June 19, 2013
Open letter to Faculty Senate from the dean of agriculture and K-State Research and Extension: Becoming a Top 50 public research university
Dear Faculty Senators,
After receiving numerous reports about the budget discussion at the June 11 Faculty Senate meeting, I believe it is critical to address some issues raised about the College of Agriculture and K-State Research and Extension, or KSRE, budgets. My goal is to provide pertinent background information and show that activities funded by KSRE are critical to the mission and future success of Kansas State University in areas beyond agriculture and extension.
Hopefully, after reading this letter, you will realize that the two entities are essential to K-State becoming a Top 50 public research university by 2015. They are responsible for about 50 percent of the university’s research expenditures (theme 1), and they carry out significant public engagement, outreach and extension activities (theme 4).
Kansas State University has three sections in its state budget. One section funds the general university operations and supports the teaching and research functions, including the College of Agriculture. Another section is for the College of Veterinary Medicine. The third is for K-State Research and Extension, also known as Extension Systems and Agricultural Research Programs, or ESARP. The media refer to this budget as “extension,” but ESARP funds faculty and staff salaries, and some operating expenses in the university’s research, extension and outreach missions.
ESARP is the primary state funding source for the research and service responsibilities of K-State as a land-grant university. Those responsibilities are carried out by the eight departments in the College of Agriculture, as well as by faculty in more than 12 academic units in the colleges of arts and sciences, engineering, human ecology, and veterinary medicine.
Last year, 14 percent of ESARP’s budget (more than $8 million) was spent outside the College of Agriculture, where it supported the salaries of about 90 faculty, 24 support staff, numerous graduate students and provided more than $600 thousand in operating expenses. ESARP funding flows to more than 20 academic units throughout K-State.
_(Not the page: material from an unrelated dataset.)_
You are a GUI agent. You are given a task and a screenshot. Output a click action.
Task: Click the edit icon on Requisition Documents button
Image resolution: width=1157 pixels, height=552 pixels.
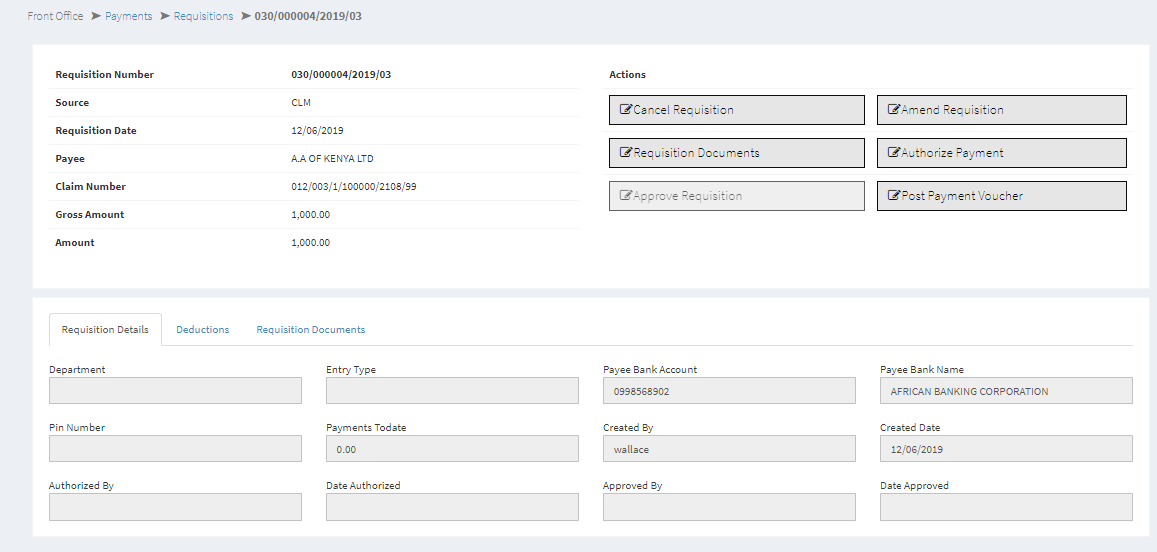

With diverse investments from biology to chemical engineering, statistics to clinical sciences, and from biochemistry to human nutrition and the libraries, cuts to the ESARP budget would be felt across campus.
The ESARP budget drives many of the active researchers on the Manhattan and Olathe campuses. In many colleges, tuition dollars support research. In the College of Agriculture, ESARP dollars do that. We are an unusual university in that the USDA – not Department of Defense, National Institutes of Health or National Science Foundation – is the federal agency responsible for the greatest amount of extramural research funding to campus. The more than 300 faculty across campus, who are currently supported through ESARP, represent a vital component of K-State’s research excellence as envisioned in the 2025 plan. In fiscal year 2012, these faculty members were responsible for more than $50 million in extramural funding and about 50 percent of the university's record research expenditures. Protecting this base is critical to being classified as a Carnegie Category I – Very High Research Activity University.
Some misconceptions were raised about funding of our Cooperative Extension Service. K-State’s Extension is actively engaged in all Kansas counties and provides the university’s most visible public face aside from athletics. For example, 4-H is the state’s largest youth organization with more than 100,000 participants; Walk Kansas reached at least 15,000 people this year in virtually every county; Operation Military Kids supports military families; and Nutrition Education Programs serve young families with limited resources.
K-State accomplishes all this by partnering with the counties or with multicounty extension districts to fund and manage all local extension operations. The state ESARP budget funds only about 16 percent of the total county operations. The remaining funding comes from county/district sources. In essence, the 105 counties across the state are the university's biggest partners in its operations.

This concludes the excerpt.